5. En quatrième lieu, M. C... soutient qu'il n'a perçu qu'une moitié de la prime dite " 13ème mois " au titre de l'année 2018 et n'a rien perçu à ce titre en 2019, 2020 et 2021. La commune de Saint-Prix fait cependant valoir qu'elle n'a jamais pris de délibération prévoyant le versement de cette prime et que celle-ci constituait un avantage nouveau illégalement consenti au personnel postérieurement à l'entrée en vigueur de la loi du 26 janvier 1984, dont le maintien ne peut être demandé. Toutefois, M. C..., qui a été recruté par la commune en 1996, produit plusieurs bulletins de paie permettant d'établir que cette prime annuelle lui a été versée entre 1998 à 2017. Il n'est pas établi par la commune, qui ne produit pas de délibération prévoyant le versement de cette prime à ses agents, que cette prime aurait été illégalement versée à M. C... pendant environ 20 ans, faute d'avoir été créée par la commune avant l'entrée en vigueur de la loi du 26 janvier 1984 et prise en compte ultérieurement dans le budget de la collectivité. Ainsi, M. C... ne peut être regardé comme ayant illégalement bénéficié de cette prime annuelle jusqu'en 2017 ou 2018. Par suite, il est fondé à soutenir que la commune de Saint-Prix doit la lui verser intégralement en exécution de l'arrêt de la cour susvisé.

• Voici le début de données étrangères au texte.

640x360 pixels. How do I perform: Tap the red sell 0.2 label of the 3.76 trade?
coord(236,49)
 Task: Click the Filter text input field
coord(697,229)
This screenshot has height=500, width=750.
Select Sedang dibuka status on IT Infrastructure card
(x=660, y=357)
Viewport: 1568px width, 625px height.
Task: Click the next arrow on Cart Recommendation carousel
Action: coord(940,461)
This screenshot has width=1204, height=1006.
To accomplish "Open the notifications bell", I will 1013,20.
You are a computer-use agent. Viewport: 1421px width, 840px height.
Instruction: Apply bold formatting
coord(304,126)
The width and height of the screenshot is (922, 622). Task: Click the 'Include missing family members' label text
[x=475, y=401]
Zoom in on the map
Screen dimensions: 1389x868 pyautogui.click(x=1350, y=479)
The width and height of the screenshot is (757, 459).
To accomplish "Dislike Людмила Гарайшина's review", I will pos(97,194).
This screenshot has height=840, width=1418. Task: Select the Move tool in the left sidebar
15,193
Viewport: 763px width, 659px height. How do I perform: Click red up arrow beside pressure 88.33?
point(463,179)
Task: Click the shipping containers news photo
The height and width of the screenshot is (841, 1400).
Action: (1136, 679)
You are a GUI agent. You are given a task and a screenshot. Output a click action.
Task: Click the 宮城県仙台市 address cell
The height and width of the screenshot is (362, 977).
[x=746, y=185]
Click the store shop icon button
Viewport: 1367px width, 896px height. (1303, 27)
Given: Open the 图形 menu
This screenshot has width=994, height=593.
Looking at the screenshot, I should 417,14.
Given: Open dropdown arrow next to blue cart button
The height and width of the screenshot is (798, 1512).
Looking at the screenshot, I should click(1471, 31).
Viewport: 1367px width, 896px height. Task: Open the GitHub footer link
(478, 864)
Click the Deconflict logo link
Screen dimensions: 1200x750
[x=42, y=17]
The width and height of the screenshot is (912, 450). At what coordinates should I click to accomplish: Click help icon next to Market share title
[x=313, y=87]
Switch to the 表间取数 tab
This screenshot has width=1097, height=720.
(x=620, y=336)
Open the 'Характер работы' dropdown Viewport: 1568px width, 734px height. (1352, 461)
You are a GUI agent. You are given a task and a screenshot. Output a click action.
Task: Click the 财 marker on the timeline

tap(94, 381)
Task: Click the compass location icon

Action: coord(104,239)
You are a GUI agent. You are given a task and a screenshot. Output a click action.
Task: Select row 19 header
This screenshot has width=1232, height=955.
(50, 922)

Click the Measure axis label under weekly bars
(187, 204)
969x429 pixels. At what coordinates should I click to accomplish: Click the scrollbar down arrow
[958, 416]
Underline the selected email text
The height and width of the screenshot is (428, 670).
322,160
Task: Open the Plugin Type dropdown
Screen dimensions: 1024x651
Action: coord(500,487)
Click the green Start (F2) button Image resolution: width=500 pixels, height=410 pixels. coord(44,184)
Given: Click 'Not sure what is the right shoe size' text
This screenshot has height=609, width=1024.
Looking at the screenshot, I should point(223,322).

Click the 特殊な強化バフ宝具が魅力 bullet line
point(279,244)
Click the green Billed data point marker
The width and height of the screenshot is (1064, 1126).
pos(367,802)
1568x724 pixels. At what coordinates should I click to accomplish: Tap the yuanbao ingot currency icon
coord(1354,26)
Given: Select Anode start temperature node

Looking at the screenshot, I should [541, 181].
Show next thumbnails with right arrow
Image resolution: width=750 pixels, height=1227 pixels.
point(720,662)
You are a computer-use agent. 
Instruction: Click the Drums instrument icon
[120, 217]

6. En cinquième lieu, il résulte de l'instruction que, par une délibération du 19 décembre 2017 la commune de Saint-Prix a institué à compter du 1er janvier 2018 un régime indemnitaire tenant compte des fonctions, des sujétions, de l'expertise et de l'engagement professionnel. Il a été prévu que l'indemnité de fonctions, de sujétions et d'expertise (IFSE) mise en place par cette délibération serait exclusive de toutes autres indemnités liées aux fonctions, à l'exception des primes et indemnités légalement cumulables et que les agents absents de leur travail au-delà de cinq jours dans les trente jours précédents la date de fin de l'arrêt travail ne percevraient plus leur régime indemnitaire sauf si l'absence est imputable à des congés maternité, des congés de paternité, des congés annuels ou à la formation. Il suit de là que M. C... ne pouvait prétendre pendant son congé de longue durée, ni au versement de l'indemnité d'administration et de technicité ou de l'indemnité d'exercice de missions de préfecture, ni à celui de l'IFSE.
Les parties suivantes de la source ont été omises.